Strata 2025 サイズ可変(本棚:H240×140×140cm) 化石、古本、鉱石、岩石、生物の骨

──六角形という形態になっているのはなぜですか?

政子 蜂の巣や雪の結晶にも見られるように、六角形は自然界において安定した形で、構造的にも強く、この形状を取り入れたかったのです。

──使われている化石も繊細で綺麗です。それらが開いた本のページ、ドローイングと関わりあって息づいています。

政子 化石を選ぶときは、生き物の形態としてわかりやすいものを探しました。化石は制作で触れていると、古い本とともにパラパラと崩れ欠片になってしまう儚い存在です。死の痕跡ですが、同時に生命の尊さを強く感じます。

安規子 生と死の循環と再生である進化の歴史として地層を捉えた時、人類も他の生命と等しく、脈々と受け継がれてきた38億年の生命の歴史の一部です。人類が突然現れたのではなく、永い生命の歴史の上で成り立っていることを、たくさんの化石に触れることで考えさせられました。

──私はいま大学でアーカイヴの仕事をしていますが、地層はアーカイブと似ていますね。だれかがそれを見る時、新たな意味が生まれてくる。そう教えてくれる作品でした。大展示室の作品についても伺います。パッチワーク作品《Electromagnetic wave》は壁面を上昇するエネルギーが蔓植物のようで、量子運動モデルにも似ています。小さなベッドたちが連なり、カバーのキルトも印象的な《Spectrum》もまた、重層的連続的なエネルギーパターンを感じさせます。

Spectrum、(Electromagnetic wave部分) 2025 サイズ可変 フィードサック(ヴィンテージ)、ベッド、ベッドカバー

政子 《Electromagnetic wave》の柄は電磁波のダイアグラムと、結婚指輪が連なる「ダブルウェディングリング」というキルトのパターンを複合させたものです。

──それがとても新鮮でした。電磁波エネルギーパターンが知らず知らず、女性の手仕事=時間の結晶である手縫いのキルトで表現されている。

安規子 パッチワークには幾何学パターンが使われ、その作業は緻密であり、計画的に進めるために設計図も必要ですが、それを数学的だと感じる人はあまりいないと思います。身近に使うものであり、素材と繊細な作業がもたらす柔らかいイメージがありますから。科学的なモチーフがごく自然に日常的なものへとつながるダブルイメージをもつ作品です。

政子 ダブルウエディングリングは人と人のつながり、人との関係が広がることを意味していて、人だけではなく生物の連関という意味でこの柄を選びました。
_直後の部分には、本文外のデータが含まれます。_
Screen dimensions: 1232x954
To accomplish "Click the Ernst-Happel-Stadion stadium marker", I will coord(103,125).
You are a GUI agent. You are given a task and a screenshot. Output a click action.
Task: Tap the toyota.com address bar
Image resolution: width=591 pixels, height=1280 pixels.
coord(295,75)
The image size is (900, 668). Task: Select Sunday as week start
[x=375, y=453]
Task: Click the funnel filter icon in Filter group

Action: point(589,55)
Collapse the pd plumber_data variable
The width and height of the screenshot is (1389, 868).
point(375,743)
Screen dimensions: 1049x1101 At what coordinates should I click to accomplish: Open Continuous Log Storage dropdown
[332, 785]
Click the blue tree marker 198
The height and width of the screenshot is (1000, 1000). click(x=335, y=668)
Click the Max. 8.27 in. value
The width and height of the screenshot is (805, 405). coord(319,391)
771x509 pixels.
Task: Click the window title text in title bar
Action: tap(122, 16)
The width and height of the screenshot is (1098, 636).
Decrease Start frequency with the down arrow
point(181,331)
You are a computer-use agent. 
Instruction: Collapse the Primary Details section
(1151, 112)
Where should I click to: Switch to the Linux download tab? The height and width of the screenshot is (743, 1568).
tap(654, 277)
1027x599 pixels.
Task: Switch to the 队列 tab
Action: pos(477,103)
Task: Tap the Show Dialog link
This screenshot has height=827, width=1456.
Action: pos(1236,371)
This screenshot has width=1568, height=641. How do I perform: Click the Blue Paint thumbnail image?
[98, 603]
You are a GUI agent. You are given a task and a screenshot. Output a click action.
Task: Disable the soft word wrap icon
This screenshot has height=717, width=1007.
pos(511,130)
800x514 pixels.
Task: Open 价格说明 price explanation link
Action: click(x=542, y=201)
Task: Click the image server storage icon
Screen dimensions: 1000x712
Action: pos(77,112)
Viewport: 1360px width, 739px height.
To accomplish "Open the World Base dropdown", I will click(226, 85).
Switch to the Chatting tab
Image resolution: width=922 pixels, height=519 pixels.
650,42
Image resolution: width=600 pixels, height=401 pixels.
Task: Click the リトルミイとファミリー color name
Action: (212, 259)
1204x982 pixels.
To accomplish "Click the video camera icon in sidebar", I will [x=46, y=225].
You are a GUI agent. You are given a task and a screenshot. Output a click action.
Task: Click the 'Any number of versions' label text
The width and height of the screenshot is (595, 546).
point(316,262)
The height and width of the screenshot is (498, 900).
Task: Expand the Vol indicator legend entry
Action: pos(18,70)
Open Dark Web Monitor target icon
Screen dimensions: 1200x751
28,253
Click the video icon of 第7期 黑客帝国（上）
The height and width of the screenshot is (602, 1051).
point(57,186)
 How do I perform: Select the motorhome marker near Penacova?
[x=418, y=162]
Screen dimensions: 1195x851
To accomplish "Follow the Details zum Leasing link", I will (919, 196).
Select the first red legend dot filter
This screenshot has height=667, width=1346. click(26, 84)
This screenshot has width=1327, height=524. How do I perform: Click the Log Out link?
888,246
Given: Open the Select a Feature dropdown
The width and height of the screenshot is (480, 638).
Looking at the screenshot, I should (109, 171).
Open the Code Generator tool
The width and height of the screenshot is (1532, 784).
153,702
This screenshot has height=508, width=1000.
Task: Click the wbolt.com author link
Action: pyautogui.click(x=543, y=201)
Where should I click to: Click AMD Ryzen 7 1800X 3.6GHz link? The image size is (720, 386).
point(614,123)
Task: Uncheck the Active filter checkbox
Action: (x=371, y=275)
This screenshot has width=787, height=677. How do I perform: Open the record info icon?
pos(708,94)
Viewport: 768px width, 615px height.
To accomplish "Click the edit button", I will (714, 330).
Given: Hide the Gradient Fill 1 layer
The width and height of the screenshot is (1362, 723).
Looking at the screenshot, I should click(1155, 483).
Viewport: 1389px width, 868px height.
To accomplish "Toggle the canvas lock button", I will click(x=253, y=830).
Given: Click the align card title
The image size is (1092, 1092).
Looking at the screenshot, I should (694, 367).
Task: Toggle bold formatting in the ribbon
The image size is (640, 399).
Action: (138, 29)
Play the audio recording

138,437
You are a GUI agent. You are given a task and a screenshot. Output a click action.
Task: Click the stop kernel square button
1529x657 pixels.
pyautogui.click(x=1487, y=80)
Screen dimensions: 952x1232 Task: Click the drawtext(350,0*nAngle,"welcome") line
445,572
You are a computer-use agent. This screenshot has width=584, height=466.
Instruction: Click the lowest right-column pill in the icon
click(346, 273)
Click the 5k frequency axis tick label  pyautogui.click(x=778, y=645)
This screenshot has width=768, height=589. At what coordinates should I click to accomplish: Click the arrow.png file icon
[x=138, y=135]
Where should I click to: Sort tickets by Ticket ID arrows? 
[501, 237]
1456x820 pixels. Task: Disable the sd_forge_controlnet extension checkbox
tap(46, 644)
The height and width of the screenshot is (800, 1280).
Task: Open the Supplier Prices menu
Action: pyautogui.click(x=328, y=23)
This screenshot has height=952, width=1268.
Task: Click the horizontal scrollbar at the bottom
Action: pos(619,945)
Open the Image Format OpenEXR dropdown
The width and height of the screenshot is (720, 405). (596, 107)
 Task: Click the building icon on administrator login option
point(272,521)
一方《Spectrum》に使われている柄は「トリップ・アラウンド・ザ・ワールド」というパターンで、生命の起源に関わる太陽光が放射状に広がるイメージとして選びました。キルトからのアプローチと、科学的なアプローチがつながり、色々な意味が重層的に入り込むようにしています。

──摂理につながる波動のパターンが、生活のことを考えながらつくられたキルトと響き合うことに驚かされました。

政子 生地はヴィンテージの「フィードサック」という1930年代の米国で、穀物を入れる袋として使われてきたものです。穀物袋はもともと白い袋でしたが、花柄など美しい柄にしたところよく売れ、その袋をリサイクルして洋服や日用雑貨などに作り変えたそうです。そういう歴史も作品に取り入れたいと考えました。フィードサックは植物柄がとても多く、エネルギーの循環や再生を司る力強い存在としての植物と光の関係も感じていただけると嬉しいです。